Another way to perform a __reverse level order traversal__ using recursion is to first create a recursive function that takes a tree node as an input and visits all of the nodes in the subtree rooted at that node in reverse level order.

This function would first visit the right subtree of the input node, then the left subtree, and finally the input node itself.

Here is an example of a recursive function that performs a reverse level order traversal:

def reverse_level_order_traversal(node):

if node is not None:

# Visit the right subtree

reverse_level_order_traversal(node.right)

# Visit the left subtree

reverse_level_order_traversal(node.left)

# Visit the input node

print(node.val)

This function can be used to traverse a tree in reverse level order by calling it on the root node of the tree.
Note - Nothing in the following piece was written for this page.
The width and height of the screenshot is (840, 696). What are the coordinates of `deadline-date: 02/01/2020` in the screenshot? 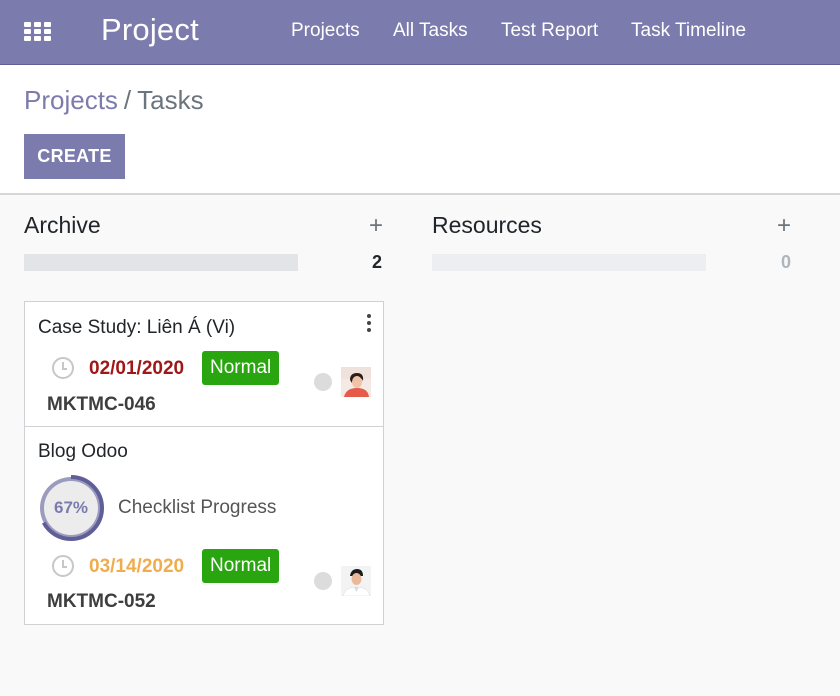 It's located at (137, 368).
For example, if the tree looks like this:

1

/ \

2 3

/ \ \

4 5 6

The output of the reverse_level_order_traversal() function would be:

4

5

2

6

3

1

This is because the function first visits the right subtree of the root node (which contains the node with value 6), then the left subtree (which contains the nodes with values 2 and 5), and finally the root node itself (which has value 1).

## Conclusion

With these approaches, you can solve any problem statement that involves __Reverse level order traversal__. You can implement these codes easily in different programming languages. If you are clear with the concept, go ahead with it.

You can crack the problem statement in a few seconds. Prepare related questions in advance to become an expert when it comes to these reversal order problems.